Ensuite vient la "gauche sociale". Pour ses animateurs, "Donald Trump est le symptôme du décrochage des classes populaires et moyennes". Le parti de la gauche américaine s’est trop identifié aux élites des deux côtes. Il faut à présent qu’il s’attaque aux inégalités de revenus qui se sont lourdement aggravées aux Etats-Unis depuis la crise financière de 2008. Barack Obama devait, bien sûr, sauver les banques, afin d’éviter l’effondrement du système financier. Mais cela a été ressenti par une partie importante de l’opinion comme la preuve de la collusion des élites, politiques et financières. Il faut donc assumer un programme qu’on qualifie de "socialiste" aux Etats-Unis. Celui que proposent Bernie Sanders et Elizabeth Warren.
Pour "la gauche des minorités", Trump a été élu grâce aux voix des blancs racistes. Il est l’incarnation du "whitelash" - néologisme formé à partir du mot backlash. Or, les dernières élections ont vu l’arrivée à la Chambre des représentants d’une pléiade de jeunes militants, et surtout militantes de gauche, issues des minorités ethniques. La plus connue est Alexandria Ocasio-Cortez, 30 ans, élue à New York. Plusieurs candidats s’apparentent à ce courant, qui s’adresse également à la communauté LGBT : Kamala Harris, sénatrice de Californie ou encore Cory Booker, sénateur du New Jersey.
Enfin, il existe un courant que les auteurs qualifient "d’extrême-centre". Pour ses tenants, ce qui a provoqué la victoire de Trump, c’est l’hystérisation de la vie politique américaine. La victoire de l’opposition démocrate passe par un apaisement. Ils mettent en avant leur capacité à trouver des compromis, en abordant les problèmes de manière désidéologisée et près du terrain. Leur représentant le mieux placé dans les sondages, est Pete Buttigieg, qualifié de "Macron américain" par les médias. Il est marié avec un homme et "affiche une vie personnelle rangée". Il prône des valeurs de liberté et de sécurité, compatibles avec les préoccupations de l’électorat démocrate modéré, tenté hier par Trump.

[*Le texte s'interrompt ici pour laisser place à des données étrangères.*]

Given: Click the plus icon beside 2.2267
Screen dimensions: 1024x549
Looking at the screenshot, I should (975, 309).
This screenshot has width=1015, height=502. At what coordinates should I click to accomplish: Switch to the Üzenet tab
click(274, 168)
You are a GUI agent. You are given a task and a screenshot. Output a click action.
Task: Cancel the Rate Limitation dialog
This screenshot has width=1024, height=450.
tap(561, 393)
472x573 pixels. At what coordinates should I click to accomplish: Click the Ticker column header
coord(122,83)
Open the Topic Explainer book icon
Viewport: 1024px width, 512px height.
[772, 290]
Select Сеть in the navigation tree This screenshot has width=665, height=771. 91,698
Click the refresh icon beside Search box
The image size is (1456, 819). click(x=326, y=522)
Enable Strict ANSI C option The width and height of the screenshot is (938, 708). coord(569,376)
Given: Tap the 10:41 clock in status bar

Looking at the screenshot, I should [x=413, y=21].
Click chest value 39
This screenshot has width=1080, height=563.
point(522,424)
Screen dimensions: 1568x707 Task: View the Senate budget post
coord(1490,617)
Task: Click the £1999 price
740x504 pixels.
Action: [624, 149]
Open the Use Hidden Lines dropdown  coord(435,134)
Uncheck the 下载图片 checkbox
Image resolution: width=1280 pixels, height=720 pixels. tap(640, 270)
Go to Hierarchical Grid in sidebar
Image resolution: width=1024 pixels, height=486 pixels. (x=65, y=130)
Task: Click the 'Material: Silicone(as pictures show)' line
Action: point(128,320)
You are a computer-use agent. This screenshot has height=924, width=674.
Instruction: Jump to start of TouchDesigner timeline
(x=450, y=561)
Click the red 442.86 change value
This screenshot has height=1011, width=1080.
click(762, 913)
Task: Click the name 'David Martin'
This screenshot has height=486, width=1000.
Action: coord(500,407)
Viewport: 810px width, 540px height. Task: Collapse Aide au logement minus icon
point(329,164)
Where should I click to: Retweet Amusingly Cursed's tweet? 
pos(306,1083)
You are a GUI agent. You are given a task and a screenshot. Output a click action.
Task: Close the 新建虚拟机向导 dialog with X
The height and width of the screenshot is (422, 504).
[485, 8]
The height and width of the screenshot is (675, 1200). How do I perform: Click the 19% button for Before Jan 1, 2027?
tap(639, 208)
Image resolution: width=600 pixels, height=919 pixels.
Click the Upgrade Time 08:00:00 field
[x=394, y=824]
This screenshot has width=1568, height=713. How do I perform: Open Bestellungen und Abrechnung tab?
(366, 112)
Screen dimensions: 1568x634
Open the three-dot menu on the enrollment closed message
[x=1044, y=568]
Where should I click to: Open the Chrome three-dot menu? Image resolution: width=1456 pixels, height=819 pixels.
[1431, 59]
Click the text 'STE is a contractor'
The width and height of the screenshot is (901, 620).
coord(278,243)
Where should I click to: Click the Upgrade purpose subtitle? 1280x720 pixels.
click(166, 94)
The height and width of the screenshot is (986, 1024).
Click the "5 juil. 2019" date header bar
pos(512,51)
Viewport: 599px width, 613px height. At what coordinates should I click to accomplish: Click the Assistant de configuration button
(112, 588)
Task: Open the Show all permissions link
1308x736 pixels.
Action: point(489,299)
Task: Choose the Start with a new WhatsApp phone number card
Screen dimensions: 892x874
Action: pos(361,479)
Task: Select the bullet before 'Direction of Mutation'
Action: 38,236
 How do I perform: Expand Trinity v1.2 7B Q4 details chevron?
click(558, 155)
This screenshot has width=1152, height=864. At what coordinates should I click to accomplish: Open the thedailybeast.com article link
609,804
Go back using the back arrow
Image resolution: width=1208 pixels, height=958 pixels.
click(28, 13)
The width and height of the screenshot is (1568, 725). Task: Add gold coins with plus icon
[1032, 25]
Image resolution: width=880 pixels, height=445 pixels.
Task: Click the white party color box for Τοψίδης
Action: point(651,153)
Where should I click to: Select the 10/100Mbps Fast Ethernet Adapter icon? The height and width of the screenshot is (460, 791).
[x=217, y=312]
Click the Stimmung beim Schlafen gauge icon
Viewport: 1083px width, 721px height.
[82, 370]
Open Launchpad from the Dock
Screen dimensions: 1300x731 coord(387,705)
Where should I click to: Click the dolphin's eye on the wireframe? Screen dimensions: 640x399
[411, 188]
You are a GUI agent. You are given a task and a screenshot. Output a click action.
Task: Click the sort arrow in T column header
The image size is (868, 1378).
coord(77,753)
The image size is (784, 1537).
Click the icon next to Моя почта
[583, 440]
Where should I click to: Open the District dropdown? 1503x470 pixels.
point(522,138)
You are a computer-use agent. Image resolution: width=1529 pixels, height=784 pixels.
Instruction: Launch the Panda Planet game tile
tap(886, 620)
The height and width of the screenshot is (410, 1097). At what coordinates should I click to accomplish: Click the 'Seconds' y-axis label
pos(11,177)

Des électeurs victimes du syndrome FOBO
Les électeurs démocrates n’ont que l’embarras du choix. Leur problème serait plutôt, selon Patrick McGinnis le FOBO ou Fear of a better option.
Lorsque vous êtes confronté à une multiplicité de choix, qui semblent tous se valoir, et que vous ignorez ce que l’avenir vous réserve, il est très difficile de trancher. Et vous êtes enclin à conserver toutes les solutions disponibles le plus longtemps possible. C’est ce qui arrive au Parti démocrate.
Pour l’instant, il n’y a pas d’urgence. C’est en juillet, à Milwaukee, dans le Wisconsin, que se déroulera la Convention nationale démocrate. Nous saurons alors quel est le candidat que les électeurs démocrates estiment le mieux placé pour empêcher Donald Trump de rempiler à Washington.